### EXTRACTED ENTRIES:
|---|

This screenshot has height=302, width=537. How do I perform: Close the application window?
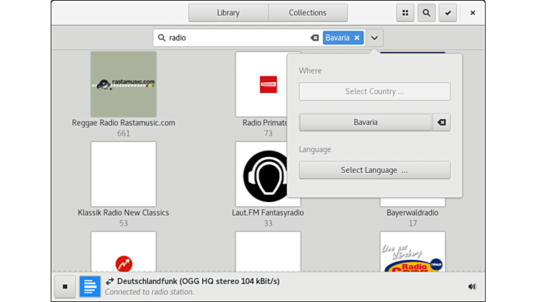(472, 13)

|---|

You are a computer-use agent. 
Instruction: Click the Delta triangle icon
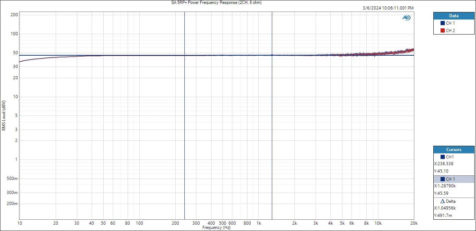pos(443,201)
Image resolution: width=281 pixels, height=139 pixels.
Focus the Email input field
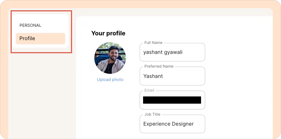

|---|

### WHAT TO PRODUCE:
Would you quote everything above from the line containing "Image resolution: width=281" down to the line containing "Focus the Email input field"? Include both of those lines and nothing else.

### YOUR RESPONSE:
Image resolution: width=281 pixels, height=139 pixels.
Focus the Email input field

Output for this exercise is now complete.